#### To do:
Convert the lines below into a JSON list of strings, one string per line, with blank lines omitted.

Start of Records provided

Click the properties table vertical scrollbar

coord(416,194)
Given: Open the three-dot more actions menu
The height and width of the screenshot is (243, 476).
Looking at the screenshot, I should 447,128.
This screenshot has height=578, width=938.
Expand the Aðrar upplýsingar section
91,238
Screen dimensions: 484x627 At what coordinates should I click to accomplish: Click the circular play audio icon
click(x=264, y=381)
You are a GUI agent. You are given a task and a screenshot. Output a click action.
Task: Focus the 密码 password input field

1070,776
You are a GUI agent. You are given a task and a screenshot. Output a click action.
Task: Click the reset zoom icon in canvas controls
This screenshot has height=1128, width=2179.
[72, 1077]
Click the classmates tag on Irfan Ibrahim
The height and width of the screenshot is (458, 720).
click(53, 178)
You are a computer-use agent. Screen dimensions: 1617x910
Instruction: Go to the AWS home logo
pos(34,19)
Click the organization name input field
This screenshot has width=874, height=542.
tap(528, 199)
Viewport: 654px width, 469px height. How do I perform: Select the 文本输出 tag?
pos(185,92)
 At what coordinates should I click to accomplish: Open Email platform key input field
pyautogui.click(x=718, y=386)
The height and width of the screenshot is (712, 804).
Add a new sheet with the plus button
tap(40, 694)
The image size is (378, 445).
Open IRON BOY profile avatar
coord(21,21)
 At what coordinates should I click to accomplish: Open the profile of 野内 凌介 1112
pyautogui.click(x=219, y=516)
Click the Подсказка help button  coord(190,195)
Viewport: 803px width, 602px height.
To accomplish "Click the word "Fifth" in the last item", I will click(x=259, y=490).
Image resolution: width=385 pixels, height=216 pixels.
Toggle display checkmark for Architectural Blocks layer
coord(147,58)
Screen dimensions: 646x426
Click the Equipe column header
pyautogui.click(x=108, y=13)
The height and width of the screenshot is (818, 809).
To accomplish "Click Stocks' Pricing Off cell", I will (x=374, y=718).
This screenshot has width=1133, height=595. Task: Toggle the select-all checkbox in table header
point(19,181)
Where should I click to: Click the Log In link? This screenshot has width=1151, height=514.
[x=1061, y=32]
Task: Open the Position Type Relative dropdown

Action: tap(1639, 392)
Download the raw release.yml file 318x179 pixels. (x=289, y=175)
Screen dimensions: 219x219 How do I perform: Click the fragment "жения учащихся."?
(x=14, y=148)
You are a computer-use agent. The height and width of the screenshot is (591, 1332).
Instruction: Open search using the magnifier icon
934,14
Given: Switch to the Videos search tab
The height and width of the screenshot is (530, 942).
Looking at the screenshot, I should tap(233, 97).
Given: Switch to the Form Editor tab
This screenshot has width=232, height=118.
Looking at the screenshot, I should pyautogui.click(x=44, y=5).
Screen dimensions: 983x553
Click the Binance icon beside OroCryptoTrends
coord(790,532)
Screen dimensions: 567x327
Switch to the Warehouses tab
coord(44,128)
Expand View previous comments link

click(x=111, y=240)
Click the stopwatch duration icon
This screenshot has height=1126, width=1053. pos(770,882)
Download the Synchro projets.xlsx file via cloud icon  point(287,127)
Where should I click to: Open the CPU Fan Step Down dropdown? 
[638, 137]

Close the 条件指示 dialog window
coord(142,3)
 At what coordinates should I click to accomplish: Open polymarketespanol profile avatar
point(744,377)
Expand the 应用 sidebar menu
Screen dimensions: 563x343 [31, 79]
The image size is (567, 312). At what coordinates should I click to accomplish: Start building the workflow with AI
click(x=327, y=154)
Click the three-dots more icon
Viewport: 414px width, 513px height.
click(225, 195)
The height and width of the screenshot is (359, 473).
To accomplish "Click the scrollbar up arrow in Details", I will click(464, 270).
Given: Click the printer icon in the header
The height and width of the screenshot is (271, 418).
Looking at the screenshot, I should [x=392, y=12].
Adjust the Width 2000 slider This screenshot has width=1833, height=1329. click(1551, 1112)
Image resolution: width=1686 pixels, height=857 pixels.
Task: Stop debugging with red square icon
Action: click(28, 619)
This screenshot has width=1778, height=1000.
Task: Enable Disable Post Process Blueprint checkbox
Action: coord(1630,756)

End of Records provided

#### Result below:
[
  "Click the properties table vertical scrollbar",
  "coord(416,194)",
  "Given: Open the three-dot more actions menu",
  "The height and width of the screenshot is (243, 476).",
  "Looking at the screenshot, I should 447,128.",
  "This screenshot has height=578, width=938.",
  "Expand the Aðrar upplýsingar section",
  "91,238",
  "Screen dimensions: 484x627 At what coordinates should I click to accomplish: Click the circular play audio icon",
  "click(x=264, y=381)",
  "You are a GUI agent. You are given a task and a screenshot. Output a click action.",
  "Task: Focus the 密码 password input field",
  "1070,776",
  "You are a GUI agent. You are given a task and a screenshot. Output a click action.",
  "Task: Click the reset zoom icon in canvas controls",
  "This screenshot has height=1128, width=2179.",
  "[72, 1077]",
  "Click the classmates tag on Irfan Ibrahim",
  "The height and width of the screenshot is (458, 720).",
  "click(53, 178)",
  "You are a computer-use agent. Screen dimensions: 1617x910",
  "Instruction: Go to the AWS home logo",
  "pos(34,19)",
  "Click the organization name input field",
  "This screenshot has width=874, height=542.",
  "tap(528, 199)",
  "Viewport: 654px width, 469px height. How do I perform: Select the 文本输出 tag?",
  "pos(185,92)",
  " At what coordinates should I click to accomplish: Open Email platform key input field",
  "pyautogui.click(x=718, y=386)",
  "The height and width of the screenshot is (712, 804).",
  "Add a new sheet with the plus button",
  "tap(40, 694)",
  "The image size is (378, 445).",
  "Open IRON BOY profile avatar",
  "coord(21,21)",
  " At what coordinates should I click to accomplish: Open the profile of 野内 凌介 1112",
  "pyautogui.click(x=219, y=516)",
  "Click the Подсказка help button  coord(190,195)",
  "Viewport: 803px width, 602px height.",
  "To accomplish \"Click the word \"Fifth\" in the last item\", I will click(x=259, y=490).",
  "Image resolution: width=385 pixels, height=216 pixels.",
  "Toggle display checkmark for Architectural Blocks layer",
  "coord(147,58)",
  "Screen dimensions: 646x426",
  "Click the Equipe column header",
  "pyautogui.click(x=108, y=13)",
  "The height and width of the screenshot is (818, 809).",
  "To accomplish \"Click Stocks' Pricing Off cell\", I will (x=374, y=718).",
  "This screenshot has width=1133, height=595. Task: Toggle the select-all checkbox in table header",
  "point(19,181)",
  "Where should I click to: Click the Log In link? This screenshot has width=1151, height=514.",
  "[x=1061, y=32]",
  "Task: Open the Position Type Relative dropdown",
  "Action: tap(1639, 392)",
  "Download the raw release.yml file 318x179 pixels. (x=289, y=175)",
  "Screen dimensions: 219x219 How do I perform: Click the fragment \"жения учащихся.\"?",
  "(x=14, y=148)",
  "You are a computer-use agent. The height and width of the screenshot is (591, 1332).",
  "Instruction: Open search using the magnifier icon",
  "934,14",
  "Given: Switch to the Videos search tab",
  "The height and width of the screenshot is (530, 942).",
  "Looking at the screenshot, I should tap(233, 97).",
  "Given: Switch to the Form Editor tab",
  "This screenshot has width=232, height=118.",
  "Looking at the screenshot, I should pyautogui.click(x=44, y=5).",
  "Screen dimensions: 983x553",
  "Click the Binance icon beside OroCryptoTrends",
  "coord(790,532)",
  "Screen dimensions: 567x327",
  "Switch to the Warehouses tab",
  "coord(44,128)",
  "Expand View previous comments link",
  "click(x=111, y=240)",
  "Click the stopwatch duration icon",
  "This screenshot has height=1126, width=1053. pos(770,882)",
  "Download the Synchro projets.xlsx file via cloud icon  point(287,127)",
  "Where should I click to: Open the CPU Fan Step Down dropdown? ",
  "[638, 137]",
  "Close the 条件指示 dialog window",
  "coord(142,3)",
  " At what coordinates should I click to accomplish: Open polymarketespanol profile avatar",
  "point(744,377)",
  "Expand the 应用 sidebar menu",
  "Screen dimensions: 563x343 [31, 79]",
  "The image size is (567, 312). At what coordinates should I click to accomplish: Start building the workflow with AI",
  "click(x=327, y=154)",
  "Click the three-dots more icon",
  "Viewport: 414px width, 513px height.",
  "click(225, 195)",
  "The height and width of the screenshot is (359, 473).",
  "To accomplish \"Click the scrollbar up arrow in Details\", I will click(464, 270).",
  "Given: Click the printer icon in the header",
  "The height and width of the screenshot is (271, 418).",
  "Looking at the screenshot, I should [x=392, y=12].",
  "Adjust the Width 2000 slider This screenshot has width=1833, height=1329. click(1551, 1112)",
  "Image resolution: width=1686 pixels, height=857 pixels.",
  "Task: Stop debugging with red square icon",
  "Action: click(28, 619)",
  "This screenshot has width=1778, height=1000.",
  "Task: Enable Disable Post Process Blueprint checkbox",
  "Action: coord(1630,756)"
]